An anonymous parody was published in 1856 in a colonial New Zealand newspaper, The Lyttelton Times, satirising an ongoing debate about building a railway connection between the Port of Lyttelton and the Canterbury Plains:
Provincial funds were falling fast,
When to the Council Chamber passed
A man who held, in red tape tied,
A paper with these words outside—
Railroadior!

A Plea for Old Cap Collier by Irvin S. Cobb, satirized it. His description is partly based on an illustration used in the readers. The words quoted are Longfellow's:

 The shades of night were falling fast,
 As through an Alpine village passed
 A youth, who bore, 'mid snow and ice,
 A banner with the strange device,
 Excelsior!

A. E. Housman's "The shades of night were falling fast" also parodies the poem:

The shades of night were falling fast
And the rain was falling faster,
When through an Alpine village passed
An Alpine village pastor;
A youth who bore mid snow and ice
A bird that wouldn't chirrup,
And a banner, with the strange device —
"Mrs. Winslow's soothing syrup".

There is a Lancashire version or parody, Uppards, written by Marriott Edgar one hundred years later in 1941. James Thurber (1894–1961) illustrated the poem in Fables for Our Time and Famous Poems Illustrated in 1945. Thurber chose nine poems for the series, including John Greenleaf Whittier's "Barbara Frietchie" and Rose Hartwick Thorpe's "Curfew Must Not Ring Tonight".

In Thornton Wilder's The Skin of Our Teeth, the entire action of the play happens in a fictitious New Jersey town with the name "Excelsior". Longfellow is also directly mentioned with a fictitious poem towards the end of Act I. Lorenz Hart alludes to Longfellow's poem in the title song of the musical On Your Toes:

 Remember the youth 'mid snow and ice
 Who bore the banner with the strange device,
 Excelsior!
 This motto applies to folks who dwell
 In Richmond Hill or in New Rochelle,
 In Chelsea or
 In Sutton Place.

"Excelsior" also became a trade name for wood shavings used as packing material or furniture stuffing. In Bullwinkle's Corner, Bullwinkle the Moose parodies the poem in Season 2 Episode 18 (1960–61) of The Rocky and Bullwinkle Show:

 The answer came both quick and blunt:
 It's just an advertising stunt.
 I represent Smith, Jones, & Jakes,
 A lumber company that makes...
 Excelsior!

The poem is the base for the motto of Wynberg Allen School in Mussorie, India. It is also the name and motto for the Brampton, Ontario, Canada box lacrosse teams. In 1871 Mr. George Lee, a Brampton High School teacher introduced lacrosse to the town. He proposed the name "Excelsior", which he took from Longfellow's poem. In 1883 the Brampton Excelsiors Lacrosse Club was officially formed. The name has been used for all levels of box lacrosse in Brampton ever since.

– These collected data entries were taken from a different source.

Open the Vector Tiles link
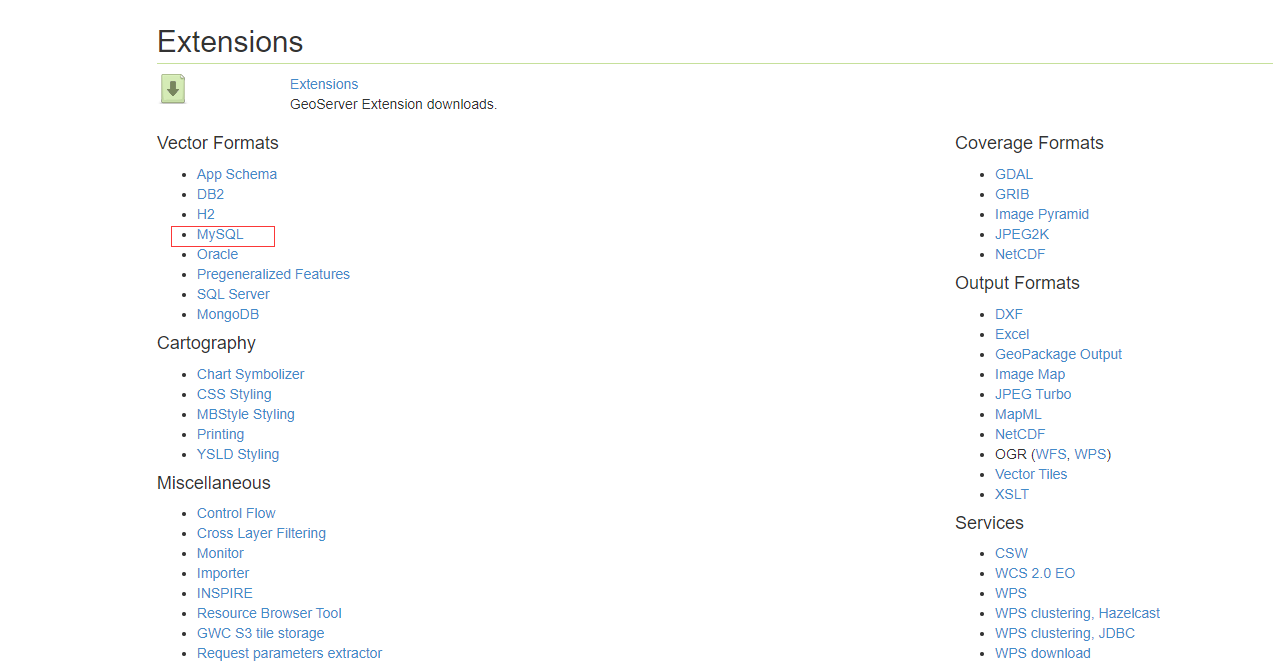Image resolution: width=1273 pixels, height=668 pixels. (x=1031, y=474)

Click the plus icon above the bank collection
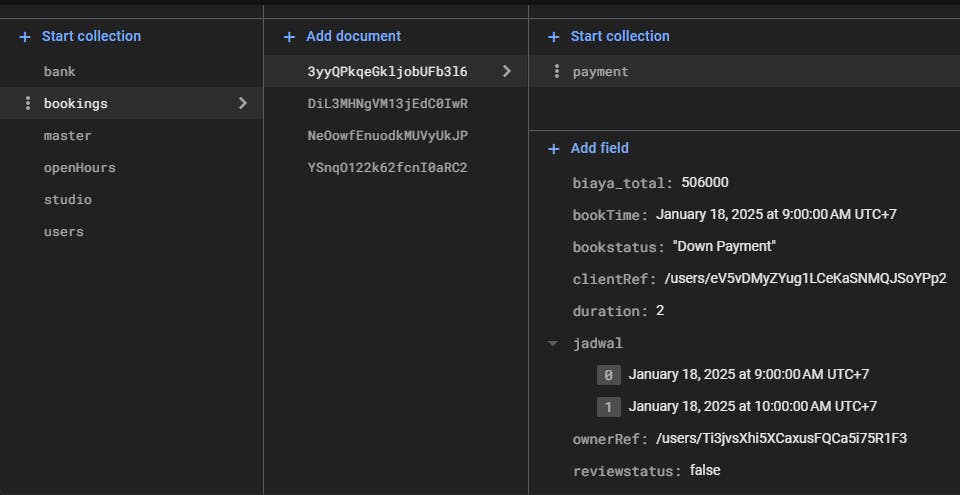coord(25,37)
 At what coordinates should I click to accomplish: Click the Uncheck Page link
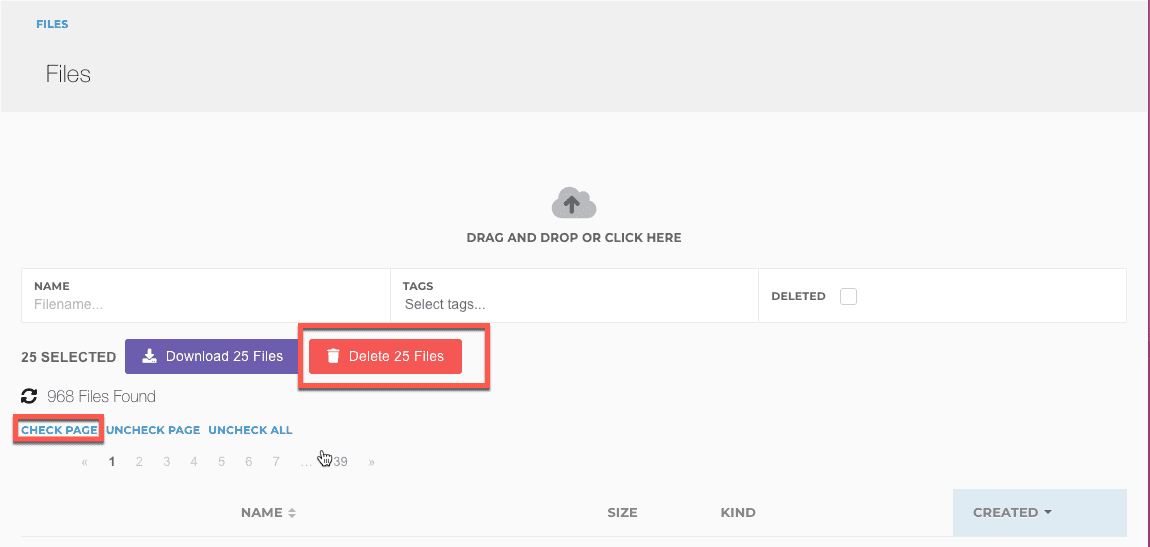(x=153, y=430)
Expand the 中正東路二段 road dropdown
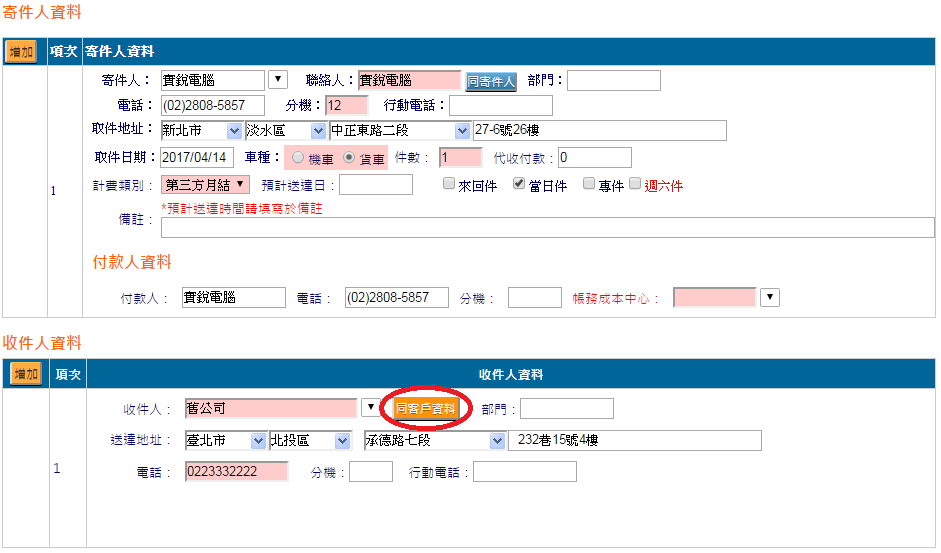941x553 pixels. click(x=462, y=131)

Sam Loyd's chess problem Excelsior was named for this poem.

In Italy S.A.T., the Tridentin Alpine Society which is the largest section of the Italian Alpine Club (C.A.I) has "Excelsior" as its motto referring to the poem of Longfellow.

In Charlotte MacLeod's Something In the Water (one of the author's Peter Shandy mysteries), Peter climbs a steep slope to visit an elderly woman; and, at the finish of the climb, "he felt like the youth who bore 'mid snow and ice a banner with a strange device; he had a sneaking urge to shout 'Excelsior!'"

In "ManBearPig", the sixth episode in the tenth season of the American animated television series South Park, Al Gore visits South Park to warn everyone about a creature called ManBearPig, an allegory for global warming. Gore describes the monster as “half human, half bear, half pig.” Al Gore is portrayed as a caped hero who exclaims "Excelsior!" as he attempts to fly.